**Esercizio breve A**
Nel testo sulle elezioni in Turchia, che cosa significa in turco l'acronimo AK?
**Esercizio breve B**
Scrivi il seguito del testo sulle elezioni in Turchia, riprendendo subito dopo l'ultima frase, quella sul partito Cumhuriyet Halk (CHP).

Il partito turco della Giustizia e Sviluppo (AKP) si conferma primo e Erdoğan rimane in sella. Evidentemente, non è bastato che il partito al governo tradisse il suo nome (l’acronimo AK in turco significa “puro”) con una catena di conclamati scandali avvenuti negli ultimi mesi. A dispetto della corruzione conclamata della leadership turca, della svolta autoritaria del premier rivelatasi appieno con i fatti del Parco Gezi e confermata dal suo oscurare i social network proprio in occasione di questa tornata elettorale, i turchi hanno preferito la stabilità e premiato chi, fra l’altro, ha consentito che l’economia del Paese incrementasse del 230% in dieci anni (fra il 2002 e il 2012) e l’inflazione dal 29,8% del 2002 al 7,4% nel 2013.

 

Il secondo partito, Cumhuriyet Halk (CHP) di centro sinistra, si conferma forte nelle municipalità e nelle province che si affacciano sull’Egeo, soprattutto nella sua roccaforte, Izmir, erodendo voti al partito nazionalista, Milliyetçi Hareket (MHP) e dimostrando così come i turchi siano sempre più orientati verso il centro moderato.

**Materiale fornito**
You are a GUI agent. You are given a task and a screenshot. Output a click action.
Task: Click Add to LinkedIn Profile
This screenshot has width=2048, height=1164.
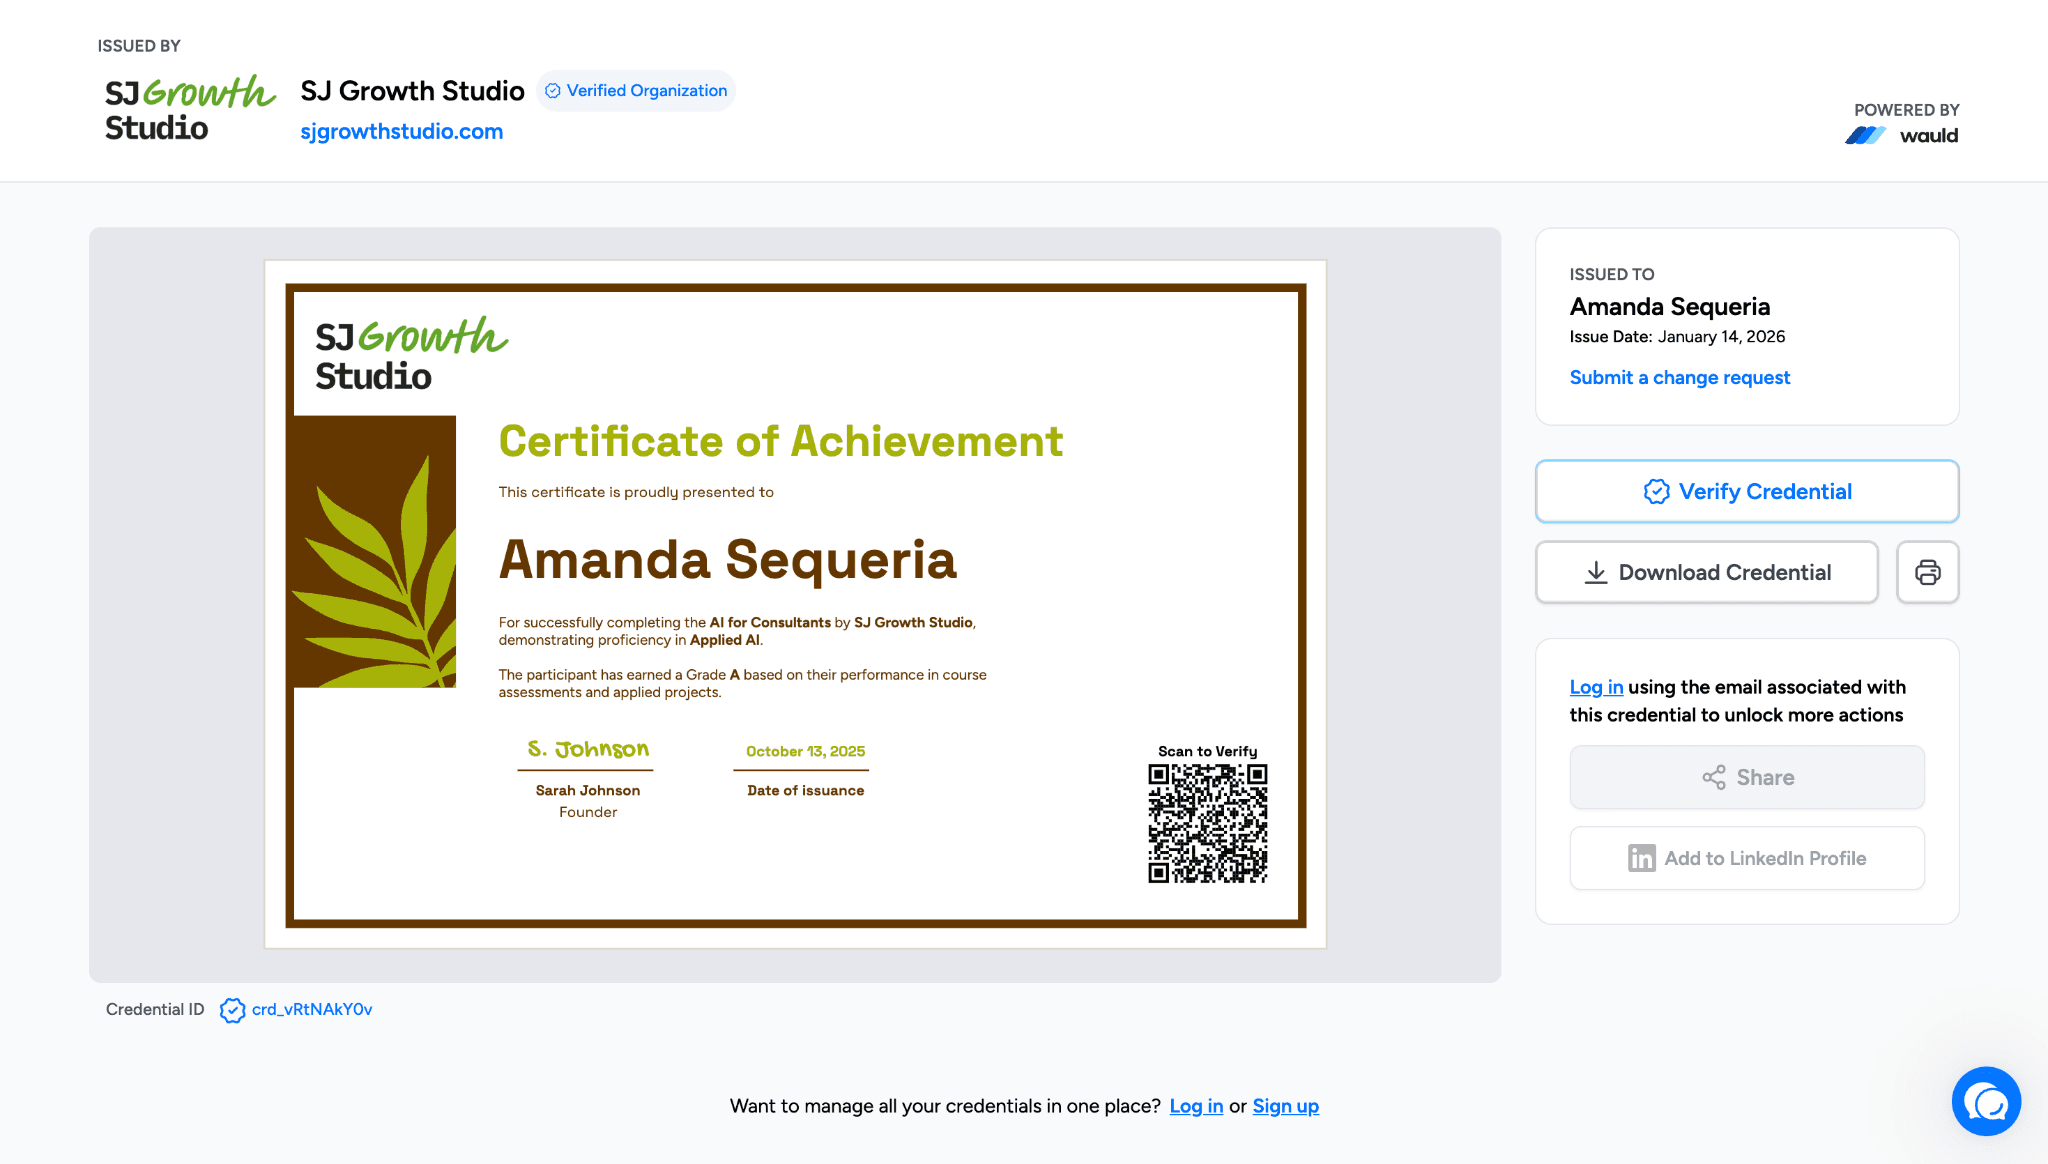pos(1746,858)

**Risultato dell'esercizio A**
Significa "puro".

**Risultato dell'esercizio B**
 

L’AKP è riuscito a conquistare Istanbul, piazza importantissima, anche dopo la repressione dei manifestanti a parco Gezi. Probabilmente ha perso voti da parte dei giovani “laici”, ma la sua recente diatriba con il movimento islamista Güllen (un tempo alleato dell’AKP) che Erdoğan ha accusato di fomentare e manovrare gli scandali contro di lui, ha probabilmente fruttato qualche voto al partito di governo da parte di chi vede con sospetto l’azione di Fetullah Güllen, apparentemente solo filantropica, ma in realtà volta a creare un potere forte e più radicalmente islamista nel cuore della Turchia.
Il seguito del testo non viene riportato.